Sería todo un ejercicio de literatura comparada analizar los dos pregones de Daniel Nieto, el que pronunció allá en el año 2001 -sí, ese que se recuerda por aquellos versos de los leones que rugían, ya saben que los pregones tienen vida propia- y el de esta malograda Cuaresma por partida doble. Aunque la simple lectura del Pregón que el Consejo de Hermandades y Cofradías ha publicado en su versión digital en este Domingo de Pasión (puede descargarlo aquí) evidencia ese camino recorrido a lo largo de 20 años de vivencias y emociones cofrades, el tránsito de la entusiasta juventud a la madurez de un hombre que abraza en sus versos la Semana Santa más pura con un estilo que asombra por su sencillez y, a la vez, por el calado sentimental y emotivo de las cuestiones que aborda. 

El Pregón de Daniel Nieto tiene esa virtud que todo pregonero y todo poeta añora, la de ponerle palabras a lo inefable, la de hablar de la Semana Santa que tanto queremos con la misma sencillez con la que la sentimos y nos entra por los sentidos. El texto destaca especialmente por su calidad literaria. Ya se sabe, que Dani Nieto era un orador consumado, fogueado en las trincheras de la política, que siempre elevaba el nivel. Sus últimos pregones, el de la Exaltación de la Cruz o el dedicado a María Santísima del Buen Fin, lo ponían ya de manifiesto. Y su segundo Pregón de la Semana Santa supone, en cierto modo, el culmen de ese recorrido que, huelga decir, muchos cofrades esperaban escuchar en este Domingo de Pasión. 

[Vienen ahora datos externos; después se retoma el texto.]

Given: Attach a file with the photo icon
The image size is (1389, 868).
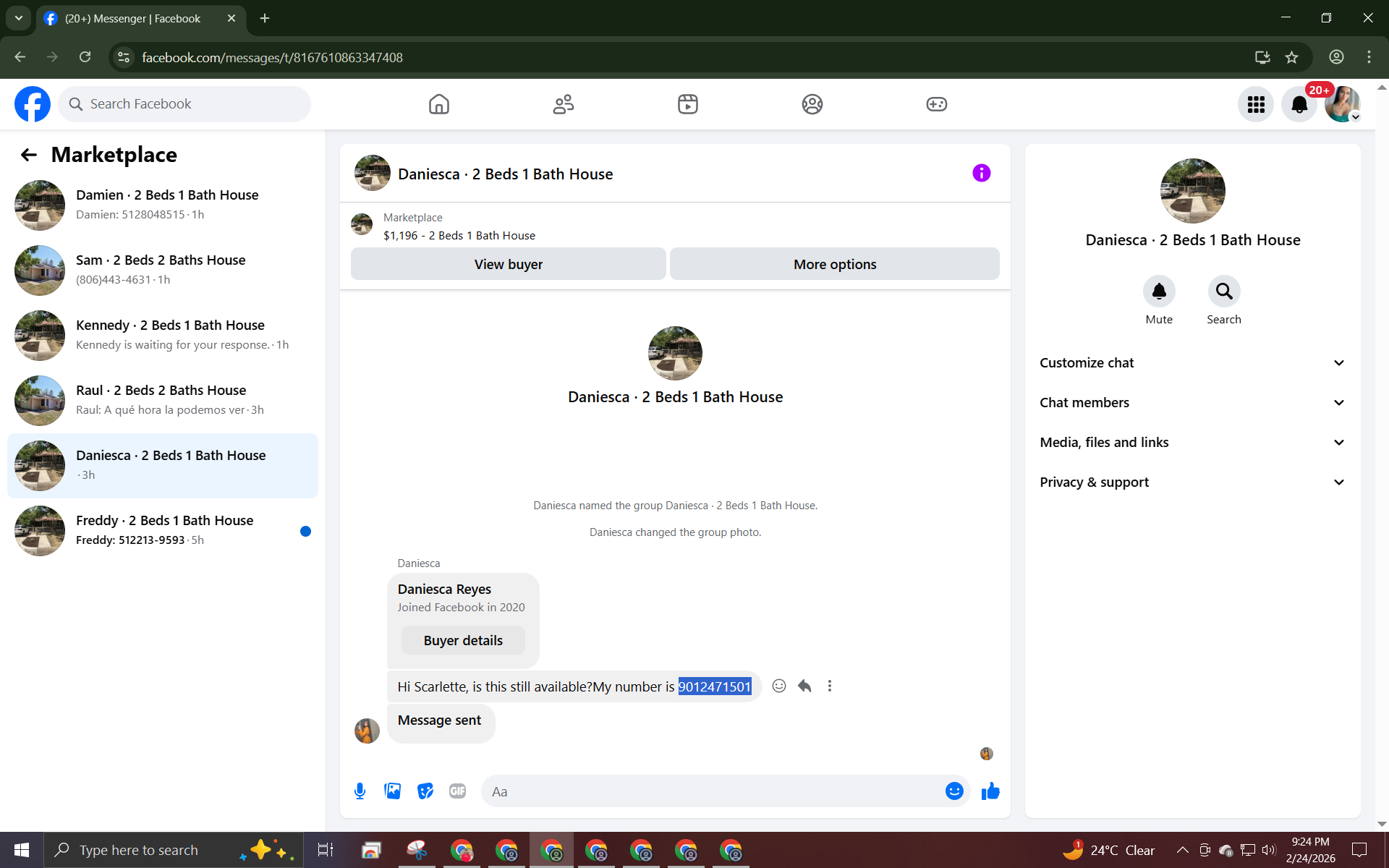Looking at the screenshot, I should click(392, 791).
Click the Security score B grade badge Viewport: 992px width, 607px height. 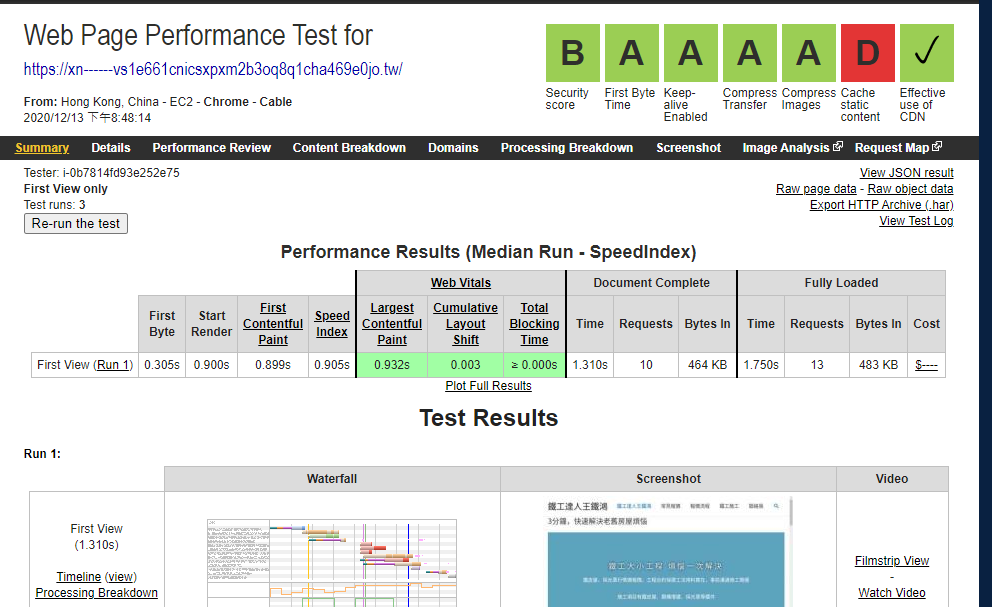point(572,53)
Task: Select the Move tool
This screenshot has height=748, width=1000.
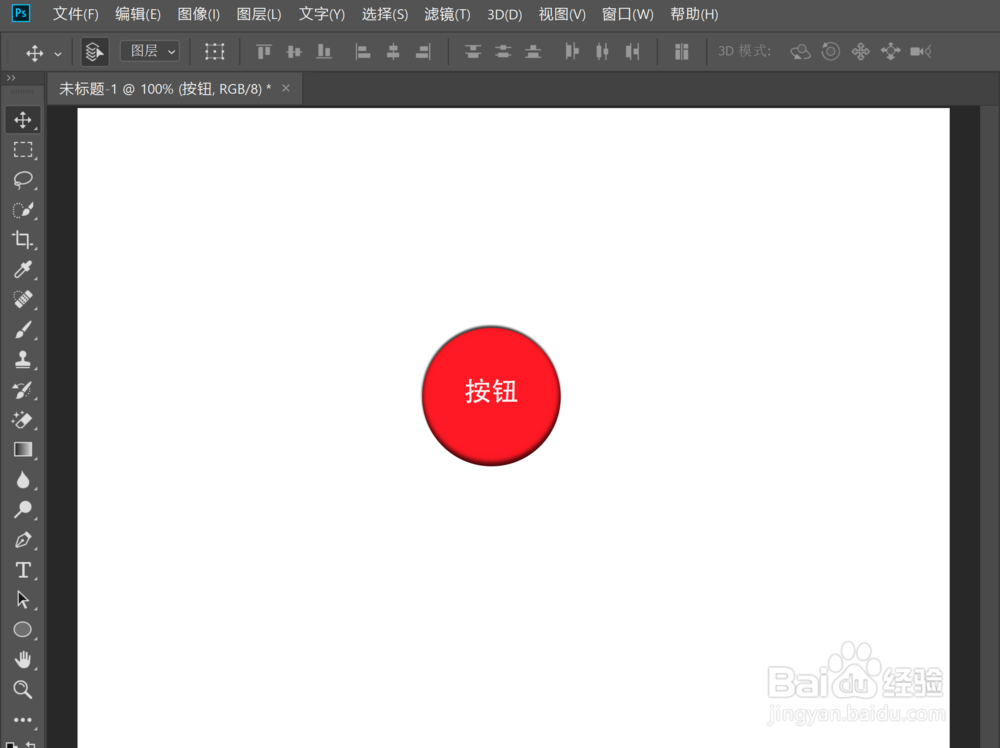Action: 23,119

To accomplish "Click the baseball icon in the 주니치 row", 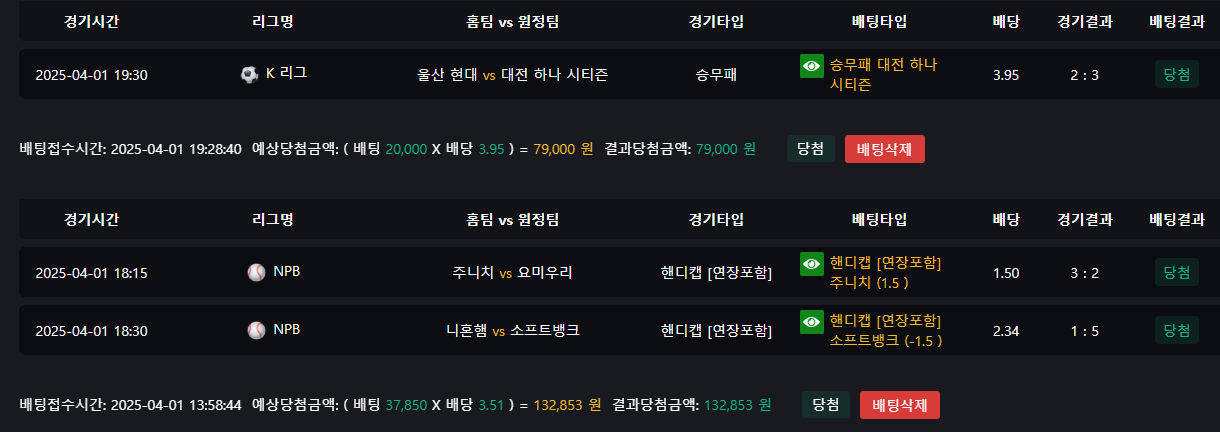I will (257, 272).
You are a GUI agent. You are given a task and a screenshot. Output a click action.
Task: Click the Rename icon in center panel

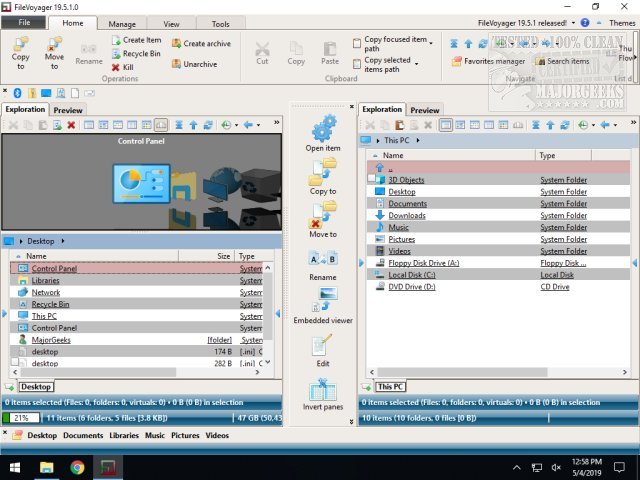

El Pregón de Dani Nieto no es sino un diálogo con la Semana Santa que tiene la virtud de escarbar en las emociones para sacar afuera eso que todo cofrade piensa y añora. Y ese es, precisamente, el éxito de su fórmula pregonera, que lo que él piensa se identifica con lo de otros tantos que hacen de esto de las cofradías una forma de vida: 

"Tú qué quieres que te cuente si lo que vengo a contarte eres tú precisamente. Eres la Semana Santa de La Isla y siendo tú somos todos nosotros. Si vengo a algo, vengo a eso, a ser nosotros. A ser el nosotros de las cofradías, esa arquitectura sentimental de la ciudad y la obra predilecta de la que –sin duda- nos sentimos más orgullosos. Y qué quieres que te diga… si vayas a donde vayas seré de los que te sigan". 

Así comienza el texto de este veterano cofrade de la Misericordia, que conduce luego a ese lector que debería haber sido oyente por un recorrido sentimental a lo largo de sus pasiones y devociones cofrades. Los fragmentos que dedica a su hermandad de la Misericordia y al Cristo de la Vera Cruz son, quizá por eso, pasajes especialmente significativos de ese Pregón que vislumbra la Semana Santa más desnuda y auténtica. 

Por su Pregón deambulan también los "personajes" de la Semana Santa en uno de los fragmentos más simpáticos y sinceros del texto que no esconde el profundo cariño con el que se refiere a todo aquello que cuenta. Están, entre esos personajes, "el místico, el picao de las bandas, la novia harta, el disgustado por algo, el que reparte los cirios, el que llora, el que canta bien (y el que  canta malamente), el cargador veterano que dice que ya es la última vez y es  mentira, el  cargador jovencito modelo Pertegaz… los antiguos de la Hermandad abroncando al pobre Jefe de Procesión". 

Y casi como una premonición de lo que estaba por pasar en esta aciaga Cuaresma, Nieto nos recuerda en los inicios de su Pregón: "Quiero comenzar por lo importante, proclamando el gran anuncio de nuestra vida: Dios nos ama y resucita por nosotros.  Ese es el verdadero pregón. Conviene recordar que aunque hoy no hubiera pregón ni pregonero, habría Semana Santa; digo más, aunque no hubiera Semana Santa tal y como la vamos a conmemorar, habría Domingo de Resurrección".